I miss having three floors and the ability to isolate myself, if only for short periods of time, to read, to work out, or simply to chill out in silence. On the other hand, I miss the excitement of watching Jane and Gaby progress and excel in their sports -- swimming, basketball, soccer, lacrosse, field hockey -- and the extended sports families from Notre Dame Prep, St Joe's and Lutherville-Timonium teams. Sunday CYO games, basketball tryouts and practices, travel and rec soccer tournaments and playoffs, and innumerable practices kept me busy, driving and cheering a lot of great successes on the field and court. I remember Jane earning an invite to play AAU basketball; I recall the first time Gaby made the LTRC travel team. I remember all of Jane's basketball games with Claire Ford and Gaby's CYO game where she scored all of St. Joe's points (other than the 'own goal' basket scored by Peg Doerfler's grand daughter) in a CYO game. I remember Jane's PK victory in her last year of soccer and Gaby's winning PK against Caroline Kelly's team in her last year of rec soccer.

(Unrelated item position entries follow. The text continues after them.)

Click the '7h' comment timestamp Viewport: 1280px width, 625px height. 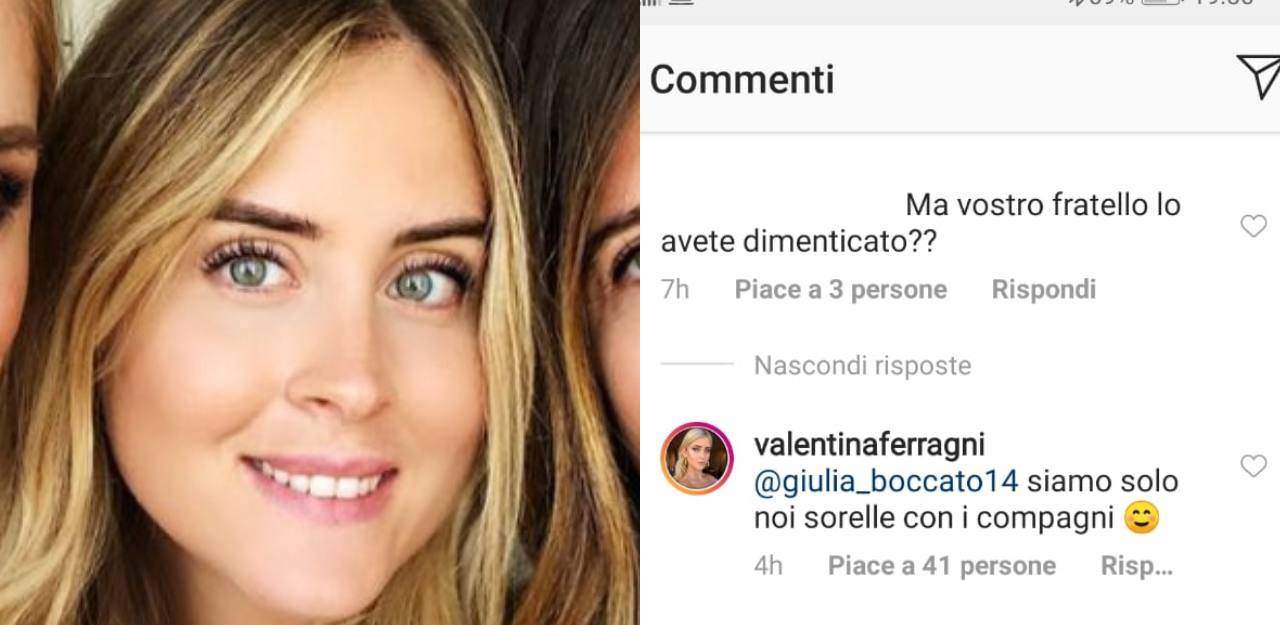(x=675, y=289)
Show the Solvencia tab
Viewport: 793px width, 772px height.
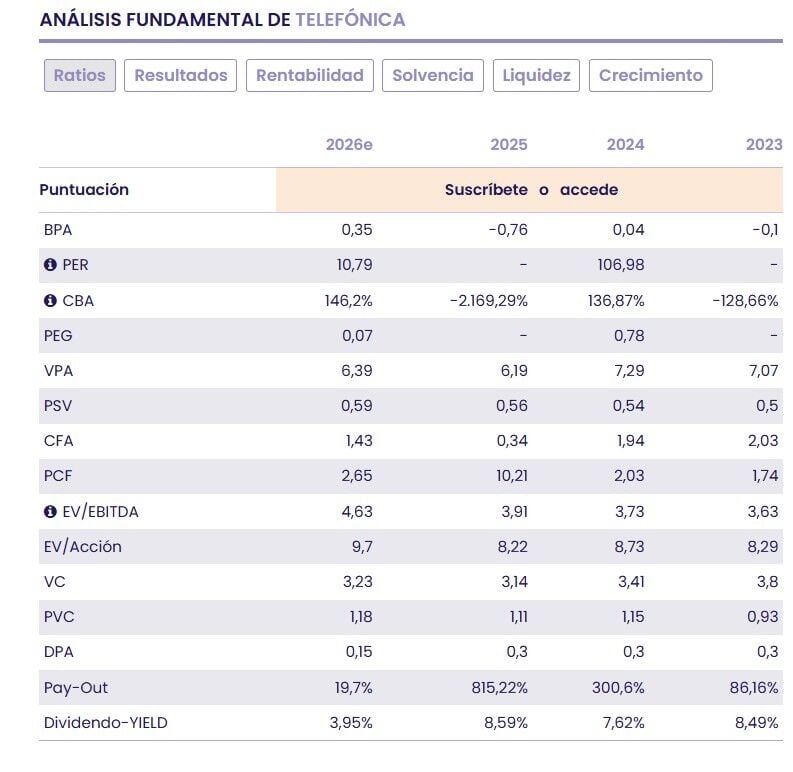coord(433,75)
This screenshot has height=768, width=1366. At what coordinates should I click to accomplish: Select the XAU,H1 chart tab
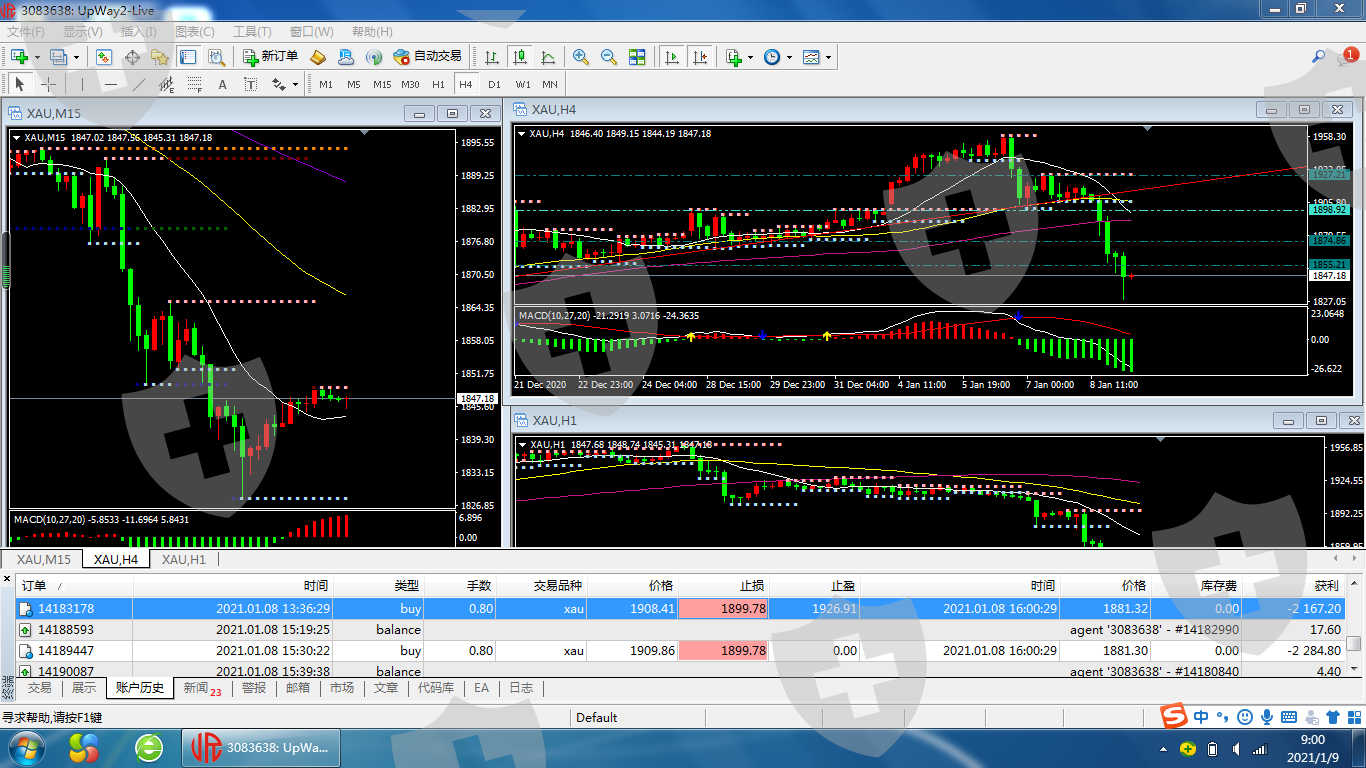184,560
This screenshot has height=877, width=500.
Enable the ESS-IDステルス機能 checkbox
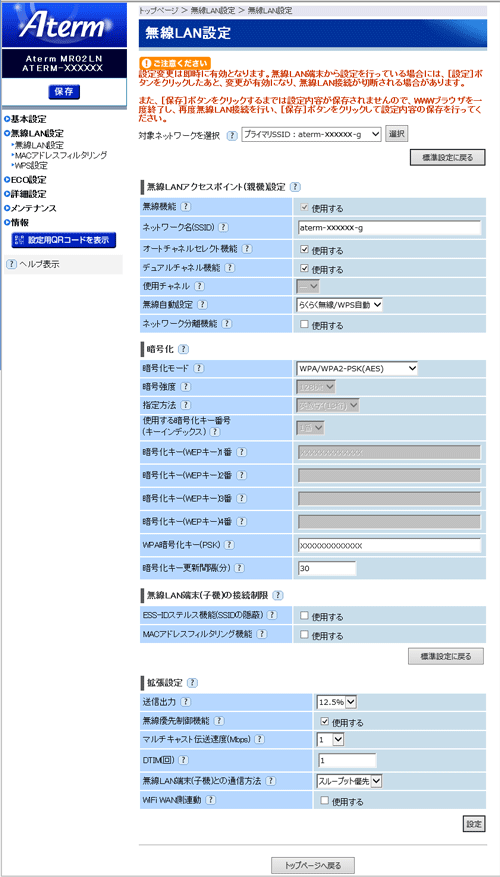(304, 616)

I don't miss the general maintenance and repairs that increased as OFC aged. don't miss thew thirty-inch snow falls or the time I had to abandon my car in heavy snow in front of Marshall's, trying to return from Loyola after an Open House. I certainly do not miss the creaking exteriors on those very windy winter nights. I don't miss the traffic. I don't miss witnessing the slide into hopelessness that faced many people living in Baltimore, with crime, poverty and a horrible public education system.
For all my life I will relish the joy that my family brought me while we lived at Oak Farm Court.